Armador não pode cobrar demurrage sem provar a devolução do contêiner
19 de outubro de 2022, 10h08
Em polêmica ação de mais de meio milhão de reais, o Tribunal de Justiça de São Paulo (TJ-SP) entendeu que, sem comprovação do atraso na devolução do contêiner, o armador não pode cobrar a chamada sobre-estadia (demurrage)

A 20ª Câmara de Direito Privado do TJ-SP entendeu que é obrigação do armador comprovar a incidência da demurrage, sob pena de improcedência da ação.
Na decisão de segundo grau, o Tribunal negou um recurso de um grande armador, por entender que a empresa não poderia cobrar demurrage do usuário sem apresentar provas das datas de descarga e devolução do contêiner, comprovando o atraso.
Na petição inicial, o armador alegou que a demurrage foi gerada porque um agente de cargas devolveu o contêiner com atraso, porém não trouxe aos autos provas suficientes para comprovar suas alegações.
O juiz de primeiro grau entendeu pela improcedência da cobrança e o TJ-SP manteve a sentença em favor do agente de cargas.
A autora da ação, por sua vez, sustentou que não teve a possibilidade de encaminhar os ofícios aos terminais portuários para comprovar a descarga de contêiner, bem como a data em que a unidade de carga foi devolvida.
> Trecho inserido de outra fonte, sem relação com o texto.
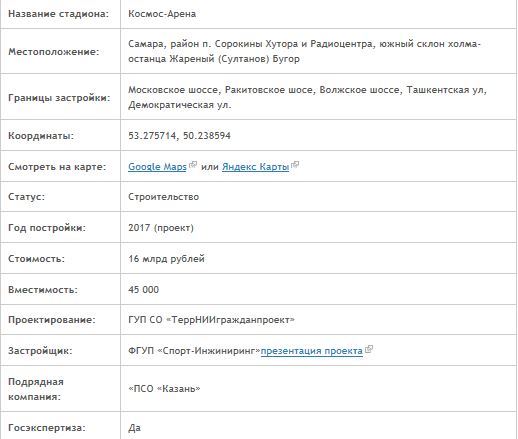Click the Название стадиона row label
The width and height of the screenshot is (518, 439).
[59, 14]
O TJ-SP rejeitou a alegação de cerceamento do direito de defesa, sob o entendimento que as questões controvertidas, após os argumentos das partes, estão suficientemente esclarecidas pela prova documental constante dos autos, não demandando a produção de novos elementos ao processo.
O tribunal entendeu, de forma unânime, que é obrigação do armador anexar aos autos a prova da demurrage e que não cabe transferir tal obrigação ao usuário.
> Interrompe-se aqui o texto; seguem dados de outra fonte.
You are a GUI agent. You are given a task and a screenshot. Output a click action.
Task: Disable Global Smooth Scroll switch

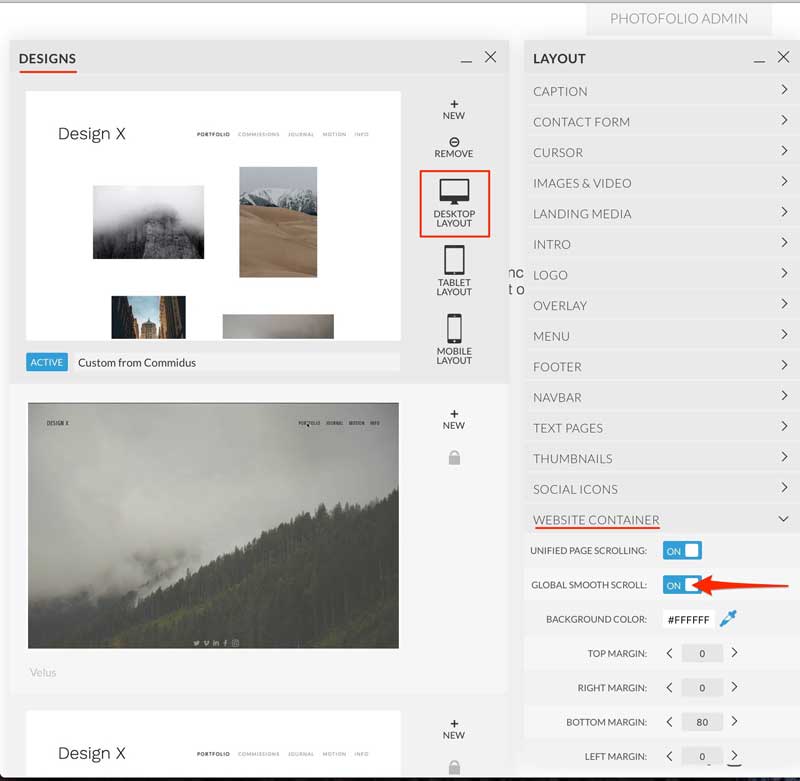(x=682, y=585)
A decisão em favor do agente de carga aplicou corretamente o princípio do ônus da prova, basilar no direito processual, pois a prova da alegação (onus probandi) incumbe a quem a fizer. Ou seja, se o transportador alega que a unidade foi devolvida com atraso, cabe unicamente a ele fazer essa prova, e não transferi-la ao usuário.
Nesses casos, é obrigação do credor da obrigação (demurrage) reunir todos os documentos e recibos, a fim de comprovar as etapas da descarga até a devolução da unidade. O armador, em razão da sua atividade, tem e consegue reunir facilmente esses documentos, mas neste caso tais documentos não foram juntados aos autos. A cobrança de demurrage ainda prossegue como um dos temas mais polêmicos na relação entre importadores, agentes de carga e armadores.
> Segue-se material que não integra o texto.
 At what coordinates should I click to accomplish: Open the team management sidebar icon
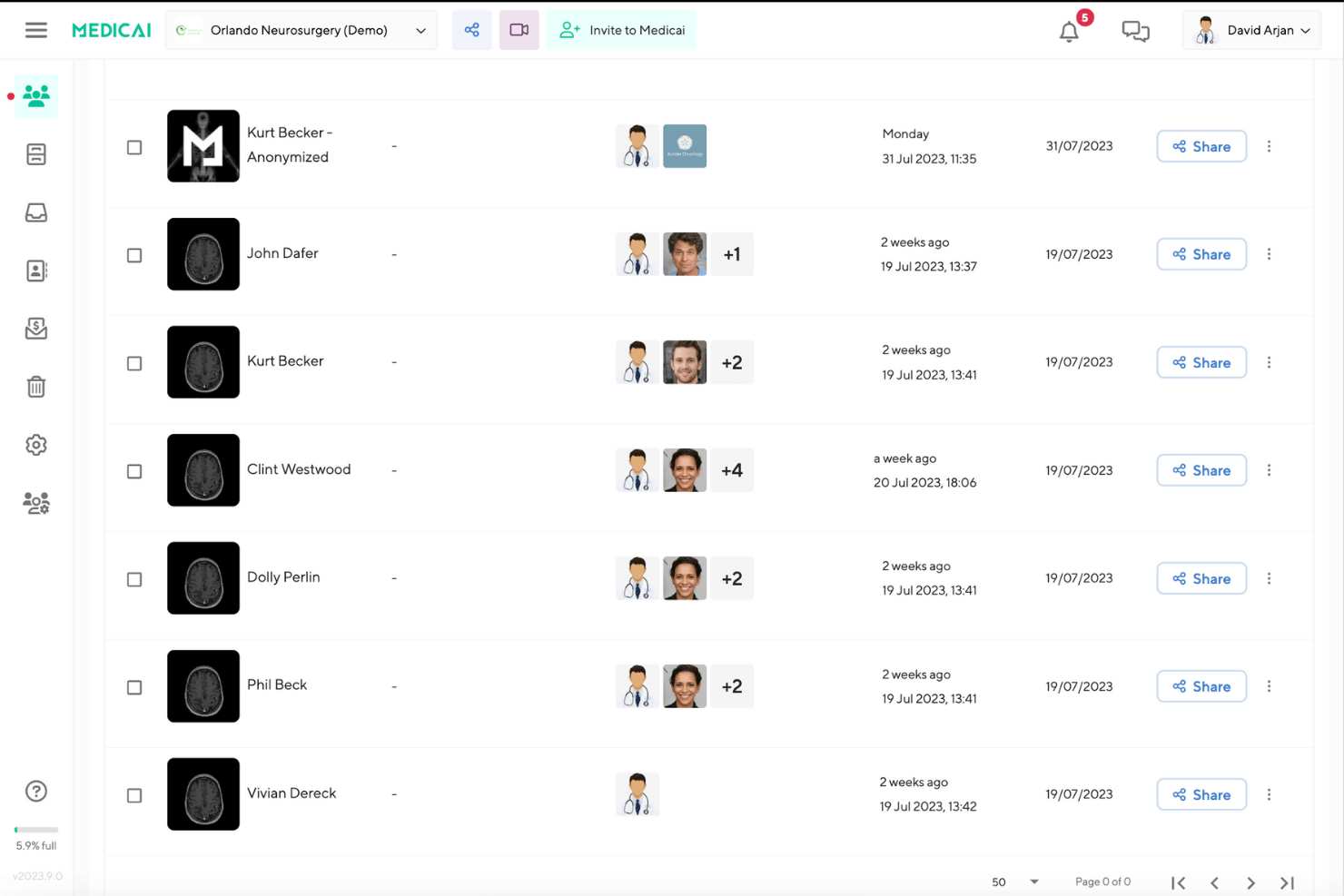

O desembargador relator do caso assinalou que a prova anexada aos autos não gera o convencimento do negócio jurídico, em que a parte autora (armador) fundamenta seu pedido com base no bill of lading (B/L ou conhecimento de carga), nem pelo conjunto probatório, consistente nas faturas produzidas de forma unilateral, além do termo de responsabilidade, sem a assinatura do representante da ré (agente de cargas) .
O magistrado também observou que o armador não produziu a prova documental de que o agente de cargas recebeu e, posteriormente, efetuou a devolução dos contêineres indicados nas faturas juntadas com a inicial.
A questão ainda pode ser objeto de recurso especial perante o Superior Tribunal de Justiça (STJ), entretanto a via especial não comporta a interpretação de cláusulas contratuais, tampouco o reexame de fatos e provas.